* _Exercise directions_:
A word-for-word repetition of all the entries is needed.
[[ Records for the task, beginning ]]
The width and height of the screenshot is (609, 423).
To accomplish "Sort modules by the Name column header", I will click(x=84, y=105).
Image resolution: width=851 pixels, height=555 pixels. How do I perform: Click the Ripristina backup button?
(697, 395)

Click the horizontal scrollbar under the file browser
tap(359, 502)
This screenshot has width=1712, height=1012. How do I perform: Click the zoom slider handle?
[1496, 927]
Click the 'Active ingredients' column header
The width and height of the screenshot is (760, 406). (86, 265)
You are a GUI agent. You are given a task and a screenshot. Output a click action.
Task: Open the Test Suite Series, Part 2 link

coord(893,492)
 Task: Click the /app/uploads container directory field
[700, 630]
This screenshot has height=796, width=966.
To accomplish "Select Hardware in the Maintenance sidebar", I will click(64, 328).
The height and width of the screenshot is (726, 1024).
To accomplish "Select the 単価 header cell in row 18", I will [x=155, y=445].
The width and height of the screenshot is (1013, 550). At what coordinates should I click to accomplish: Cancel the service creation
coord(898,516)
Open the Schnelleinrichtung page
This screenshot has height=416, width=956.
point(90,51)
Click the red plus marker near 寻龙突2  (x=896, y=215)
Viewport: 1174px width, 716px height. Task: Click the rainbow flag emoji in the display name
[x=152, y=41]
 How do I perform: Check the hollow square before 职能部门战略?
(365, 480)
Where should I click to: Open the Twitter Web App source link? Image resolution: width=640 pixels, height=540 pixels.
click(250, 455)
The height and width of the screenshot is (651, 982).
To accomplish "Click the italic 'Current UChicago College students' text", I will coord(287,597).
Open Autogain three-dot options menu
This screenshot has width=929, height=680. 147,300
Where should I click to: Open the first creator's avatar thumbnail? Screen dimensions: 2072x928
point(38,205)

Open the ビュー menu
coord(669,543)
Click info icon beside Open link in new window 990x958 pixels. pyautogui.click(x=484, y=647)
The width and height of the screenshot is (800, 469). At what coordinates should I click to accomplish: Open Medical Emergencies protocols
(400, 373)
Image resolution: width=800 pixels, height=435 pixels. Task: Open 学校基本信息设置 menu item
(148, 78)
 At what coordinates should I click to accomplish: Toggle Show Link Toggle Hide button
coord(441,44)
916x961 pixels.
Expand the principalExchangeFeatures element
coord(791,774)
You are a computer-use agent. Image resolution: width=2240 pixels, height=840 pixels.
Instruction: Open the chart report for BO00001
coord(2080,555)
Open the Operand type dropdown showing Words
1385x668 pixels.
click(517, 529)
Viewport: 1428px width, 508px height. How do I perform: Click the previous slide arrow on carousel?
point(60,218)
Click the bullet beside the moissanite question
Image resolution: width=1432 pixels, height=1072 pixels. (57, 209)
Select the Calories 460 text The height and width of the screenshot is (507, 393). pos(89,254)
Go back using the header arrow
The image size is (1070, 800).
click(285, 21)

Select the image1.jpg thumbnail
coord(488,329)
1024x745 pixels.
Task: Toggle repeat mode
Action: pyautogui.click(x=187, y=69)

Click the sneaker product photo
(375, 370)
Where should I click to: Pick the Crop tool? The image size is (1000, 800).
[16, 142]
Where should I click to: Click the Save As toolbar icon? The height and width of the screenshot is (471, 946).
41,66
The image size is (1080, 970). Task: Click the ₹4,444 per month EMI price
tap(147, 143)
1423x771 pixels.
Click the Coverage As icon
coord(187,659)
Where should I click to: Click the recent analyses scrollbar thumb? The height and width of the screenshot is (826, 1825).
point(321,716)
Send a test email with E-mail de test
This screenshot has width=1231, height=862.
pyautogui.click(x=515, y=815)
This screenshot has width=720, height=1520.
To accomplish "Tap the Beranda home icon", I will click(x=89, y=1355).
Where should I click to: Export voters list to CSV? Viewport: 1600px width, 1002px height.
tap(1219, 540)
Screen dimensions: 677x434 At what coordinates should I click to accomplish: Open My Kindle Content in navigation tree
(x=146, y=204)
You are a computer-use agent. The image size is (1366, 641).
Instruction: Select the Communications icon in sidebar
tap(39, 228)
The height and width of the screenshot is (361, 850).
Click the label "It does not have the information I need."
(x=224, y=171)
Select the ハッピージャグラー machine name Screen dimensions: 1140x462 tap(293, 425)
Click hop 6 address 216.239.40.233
[[ Records for the task, end ]]
* _Written answer_:
The width and height of the screenshot is (609, 423).
To accomplish "Sort modules by the Name column header", I will click(x=84, y=105).
Image resolution: width=851 pixels, height=555 pixels. How do I perform: Click the Ripristina backup button?
(697, 395)

Click the horizontal scrollbar under the file browser
tap(359, 502)
This screenshot has width=1712, height=1012. How do I perform: Click the zoom slider handle?
[1496, 927]
Click the 'Active ingredients' column header
The width and height of the screenshot is (760, 406). (86, 265)
You are a GUI agent. You are given a task and a screenshot. Output a click action.
Task: Open the Test Suite Series, Part 2 link

coord(893,492)
 Task: Click the /app/uploads container directory field
[700, 630]
This screenshot has height=796, width=966.
To accomplish "Select Hardware in the Maintenance sidebar", I will click(64, 328).
The height and width of the screenshot is (726, 1024).
To accomplish "Select the 単価 header cell in row 18", I will [x=155, y=445].
The width and height of the screenshot is (1013, 550). At what coordinates should I click to accomplish: Cancel the service creation
coord(898,516)
Open the Schnelleinrichtung page
This screenshot has height=416, width=956.
point(90,51)
Click the red plus marker near 寻龙突2  (x=896, y=215)
Viewport: 1174px width, 716px height. Task: Click the rainbow flag emoji in the display name
[x=152, y=41]
 How do I perform: Check the hollow square before 职能部门战略?
(365, 480)
Where should I click to: Open the Twitter Web App source link? Image resolution: width=640 pixels, height=540 pixels.
click(250, 455)
The height and width of the screenshot is (651, 982).
To accomplish "Click the italic 'Current UChicago College students' text", I will coord(287,597).
Open Autogain three-dot options menu
This screenshot has width=929, height=680. 147,300
Where should I click to: Open the first creator's avatar thumbnail? Screen dimensions: 2072x928
point(38,205)

Open the ビュー menu
coord(669,543)
Click info icon beside Open link in new window 990x958 pixels. pyautogui.click(x=484, y=647)
The width and height of the screenshot is (800, 469). At what coordinates should I click to accomplish: Open Medical Emergencies protocols
(400, 373)
Image resolution: width=800 pixels, height=435 pixels. Task: Open 学校基本信息设置 menu item
(148, 78)
 At what coordinates should I click to accomplish: Toggle Show Link Toggle Hide button
coord(441,44)
916x961 pixels.
Expand the principalExchangeFeatures element
coord(791,774)
You are a computer-use agent. Image resolution: width=2240 pixels, height=840 pixels.
Instruction: Open the chart report for BO00001
coord(2080,555)
Open the Operand type dropdown showing Words
1385x668 pixels.
click(517, 529)
Viewport: 1428px width, 508px height. How do I perform: Click the previous slide arrow on carousel?
point(60,218)
Click the bullet beside the moissanite question
Image resolution: width=1432 pixels, height=1072 pixels. (57, 209)
Select the Calories 460 text The height and width of the screenshot is (507, 393). pos(89,254)
Go back using the header arrow
The image size is (1070, 800).
click(285, 21)

Select the image1.jpg thumbnail
coord(488,329)
1024x745 pixels.
Task: Toggle repeat mode
Action: pyautogui.click(x=187, y=69)

Click the sneaker product photo
(375, 370)
Where should I click to: Pick the Crop tool? The image size is (1000, 800).
[16, 142]
Where should I click to: Click the Save As toolbar icon? The height and width of the screenshot is (471, 946).
41,66
The image size is (1080, 970). Task: Click the ₹4,444 per month EMI price
tap(147, 143)
1423x771 pixels.
Click the Coverage As icon
coord(187,659)
Where should I click to: Click the recent analyses scrollbar thumb? The height and width of the screenshot is (826, 1825).
point(321,716)
Send a test email with E-mail de test
This screenshot has width=1231, height=862.
pyautogui.click(x=515, y=815)
This screenshot has width=720, height=1520.
To accomplish "Tap the Beranda home icon", I will click(x=89, y=1355).
Where should I click to: Export voters list to CSV? Viewport: 1600px width, 1002px height.
tap(1219, 540)
Screen dimensions: 677x434 At what coordinates should I click to accomplish: Open My Kindle Content in navigation tree
(x=146, y=204)
You are a computer-use agent. The image size is (1366, 641).
Instruction: Select the Communications icon in sidebar
tap(39, 228)
The height and width of the screenshot is (361, 850).
Click the label "It does not have the information I need."
(x=224, y=171)
Select the ハッピージャグラー machine name Screen dimensions: 1140x462 tap(293, 425)
Click hop 6 address 216.239.40.233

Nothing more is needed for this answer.